After initial years that were mostly focused on crucifying GAFAMs, it seems that the CNIL is getting a knack for smaller players as well. We don’t know yet how many sanctions will fall in 2024, but the rise in 2023 has been steep.

It is also becoming obvious that the infractions that companies will be sued for highly depend on the company size due to both the practices required to operate at this company scale and the tendency to invest or not in PII management. As such, here are the recommendations of what to change depending on your company size.

Global companies — GAFAMs and other big players in web marketing

• Notch it down on World Domination

National companies — TV channels, telcos and other companies operating at a national level

• Assign a budget on sanitizing your data management. Eventually you will have to spend this money either as a GDPR fine, or as a hack ransom then as a GDPR fine. If you do it as an afterthought, the outcome will be a superficial façade falling at the first push.

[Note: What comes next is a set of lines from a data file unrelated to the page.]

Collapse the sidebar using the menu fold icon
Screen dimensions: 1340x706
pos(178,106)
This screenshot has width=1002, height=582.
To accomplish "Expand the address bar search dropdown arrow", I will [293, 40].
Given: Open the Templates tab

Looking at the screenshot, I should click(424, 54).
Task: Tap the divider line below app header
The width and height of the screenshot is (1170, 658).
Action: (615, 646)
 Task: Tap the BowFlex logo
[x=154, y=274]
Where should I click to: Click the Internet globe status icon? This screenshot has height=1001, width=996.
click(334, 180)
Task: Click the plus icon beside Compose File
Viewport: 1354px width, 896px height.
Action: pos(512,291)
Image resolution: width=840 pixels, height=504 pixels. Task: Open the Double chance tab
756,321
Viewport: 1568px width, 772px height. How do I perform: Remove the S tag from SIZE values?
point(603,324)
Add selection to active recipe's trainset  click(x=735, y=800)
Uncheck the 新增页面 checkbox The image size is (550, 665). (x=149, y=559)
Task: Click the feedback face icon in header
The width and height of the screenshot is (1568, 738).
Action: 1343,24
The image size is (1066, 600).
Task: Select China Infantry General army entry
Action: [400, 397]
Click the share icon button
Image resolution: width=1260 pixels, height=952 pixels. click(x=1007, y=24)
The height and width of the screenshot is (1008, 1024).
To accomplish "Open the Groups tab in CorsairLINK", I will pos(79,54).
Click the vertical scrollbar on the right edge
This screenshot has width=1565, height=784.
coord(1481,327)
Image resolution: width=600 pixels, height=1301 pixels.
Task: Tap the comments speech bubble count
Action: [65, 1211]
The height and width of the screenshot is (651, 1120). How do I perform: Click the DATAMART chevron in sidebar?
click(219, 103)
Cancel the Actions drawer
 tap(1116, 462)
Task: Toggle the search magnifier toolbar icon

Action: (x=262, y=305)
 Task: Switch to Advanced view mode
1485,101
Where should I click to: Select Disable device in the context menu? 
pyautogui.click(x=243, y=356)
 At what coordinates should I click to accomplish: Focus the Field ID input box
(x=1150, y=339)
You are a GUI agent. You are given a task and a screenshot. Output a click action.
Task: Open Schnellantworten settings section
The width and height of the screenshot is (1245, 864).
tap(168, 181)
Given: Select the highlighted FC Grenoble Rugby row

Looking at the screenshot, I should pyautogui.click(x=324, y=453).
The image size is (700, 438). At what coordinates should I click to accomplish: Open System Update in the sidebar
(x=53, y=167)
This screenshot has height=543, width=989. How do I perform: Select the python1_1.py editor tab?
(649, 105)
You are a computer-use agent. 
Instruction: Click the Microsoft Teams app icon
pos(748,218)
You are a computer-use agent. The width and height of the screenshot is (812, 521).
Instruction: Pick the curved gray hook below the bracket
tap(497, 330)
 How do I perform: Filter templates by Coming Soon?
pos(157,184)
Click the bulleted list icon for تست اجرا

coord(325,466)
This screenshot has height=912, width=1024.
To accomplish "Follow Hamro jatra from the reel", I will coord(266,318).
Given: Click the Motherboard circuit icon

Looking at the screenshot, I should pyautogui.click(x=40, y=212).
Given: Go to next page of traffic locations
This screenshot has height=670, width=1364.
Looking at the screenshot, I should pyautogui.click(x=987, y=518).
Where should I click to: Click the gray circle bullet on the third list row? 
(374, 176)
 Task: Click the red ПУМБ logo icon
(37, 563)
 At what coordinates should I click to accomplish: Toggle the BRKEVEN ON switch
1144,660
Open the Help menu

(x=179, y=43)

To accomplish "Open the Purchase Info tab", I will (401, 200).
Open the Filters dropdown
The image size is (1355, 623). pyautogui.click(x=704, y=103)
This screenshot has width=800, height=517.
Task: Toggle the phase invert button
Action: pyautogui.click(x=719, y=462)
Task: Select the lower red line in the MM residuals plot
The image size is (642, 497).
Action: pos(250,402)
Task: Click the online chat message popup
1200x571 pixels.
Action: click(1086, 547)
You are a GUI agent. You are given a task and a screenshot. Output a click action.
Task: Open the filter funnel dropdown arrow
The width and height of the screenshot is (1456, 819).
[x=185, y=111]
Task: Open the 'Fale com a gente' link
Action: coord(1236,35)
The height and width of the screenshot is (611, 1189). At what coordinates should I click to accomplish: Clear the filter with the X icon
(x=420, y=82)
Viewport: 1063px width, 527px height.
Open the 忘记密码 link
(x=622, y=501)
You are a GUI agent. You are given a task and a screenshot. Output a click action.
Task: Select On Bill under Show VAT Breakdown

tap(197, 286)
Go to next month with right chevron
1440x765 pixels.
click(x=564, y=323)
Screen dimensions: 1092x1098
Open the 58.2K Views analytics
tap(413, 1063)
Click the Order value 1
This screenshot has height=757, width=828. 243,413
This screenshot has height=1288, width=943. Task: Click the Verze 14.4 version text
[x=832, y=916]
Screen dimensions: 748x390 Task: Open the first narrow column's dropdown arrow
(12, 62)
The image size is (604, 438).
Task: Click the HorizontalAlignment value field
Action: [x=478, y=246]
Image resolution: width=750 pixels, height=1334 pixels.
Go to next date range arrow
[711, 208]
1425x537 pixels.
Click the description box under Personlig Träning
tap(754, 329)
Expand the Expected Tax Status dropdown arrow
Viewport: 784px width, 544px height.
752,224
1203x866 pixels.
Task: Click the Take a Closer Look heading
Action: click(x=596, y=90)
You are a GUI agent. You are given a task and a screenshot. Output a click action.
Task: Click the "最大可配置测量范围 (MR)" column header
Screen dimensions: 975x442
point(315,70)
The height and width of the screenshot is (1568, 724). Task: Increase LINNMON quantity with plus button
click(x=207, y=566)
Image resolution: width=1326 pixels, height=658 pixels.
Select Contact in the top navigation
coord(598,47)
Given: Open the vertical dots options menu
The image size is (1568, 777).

• The same goes for letting users exert their rights. It needs to be built-in into your tools and processes, otherwise it will not happen when you need it.

• There are a bunch of forbidden commercial practices that you cannot be having anymore, indeed.

SMEs — Smaller local businesses, startups in initial stages, web agencies but also the local doctor for example

• Make sure to empower one person to be responsible for data management

• Keep a register up-to-date with all PII processing and appropriate justifications

So what of our question? Is GDPR hurting businesses? There is no denying that this regulation forces companies of all sizes to assign budgets on items that do not have a direct ROI, under the threat of a fine.

On the other hand, this serves to protect companies from themselves. The principles of data security for example are forcing down a much better hygiene which will over time save big houshold names from massive ransoms and data breaches. The industry still needs to gain a tremendous amount of maturity on the topic — this is but a push in the right direction.

The same goes with commercial opportunities. Have you seen the Mad Men episode about Lucky Strike? This is a similar situation. If you can’t do it, neither can your competitors. This is not the scope of this article, but you can imagine that the damage is not so great provided that everyone respects the law.

Which all leaves us with a mixed feeling. On one hand this is acting for the betterment of European society and has important positive externalities — a safer online experience for all of us. But it is only driven by the stick. Instead of giving huge tax credits for often bogus R&D2, maybe a little help to the most vulnerable businesses could help them keep their books in order.